:: EXCERPTED TEXT ::

:::

I have always been an over-ambitious and obstinate masochist. I have fought with that, and prided in that, I’ve denied it, and worried I’ve lost it. It has been my downfall on many occasions and, just as often, my only saving grace.

I’ve written before about this proclivity, and also about how it seems to be inadvertantly diluted by parenthood. But I had a revelation at the start of last week.

We were on our way back, just me and Mak, from a trip to France for an old friend’s wedding. We’d been on an epic train journey; we’d visited Paris, climbed the Eiffel Tower, cruised the Seine, watched orangutans play in the Ménagerie, before heading South to party in Cannes, swim in the Mediterranean, and make new friends in Burger King. Then we returned to the North, on the top bunk of the night train, to spend the day in the Grande Gallerie de l’Évolution, before finally heading home, backpacks stuffed to bursting with dirty laundry, snacks and souvenirs.

:::

:: DATA EXCERPT ::
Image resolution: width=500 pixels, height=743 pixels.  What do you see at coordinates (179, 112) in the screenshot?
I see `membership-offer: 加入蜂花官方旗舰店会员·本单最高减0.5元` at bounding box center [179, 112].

:::

:: REQUIREMENT ::
Do these statements agree with the excerpted text about the trip to France? Answer yes or no for each and quote the words of the text that decide it. 1. The narrator and Mak went to France for an old friend's wedding. 2. They rode the night train on the bottom bunk. 3. The narrator's revelation came at the end of last week. The listing plays no role here.

:: ANSWER SPACE ::
1. Yes: "from a trip to France for an old friend’s wedding"
2. No: "on the top bunk of the night train"
3. No: "But I had a revelation at the start of last week."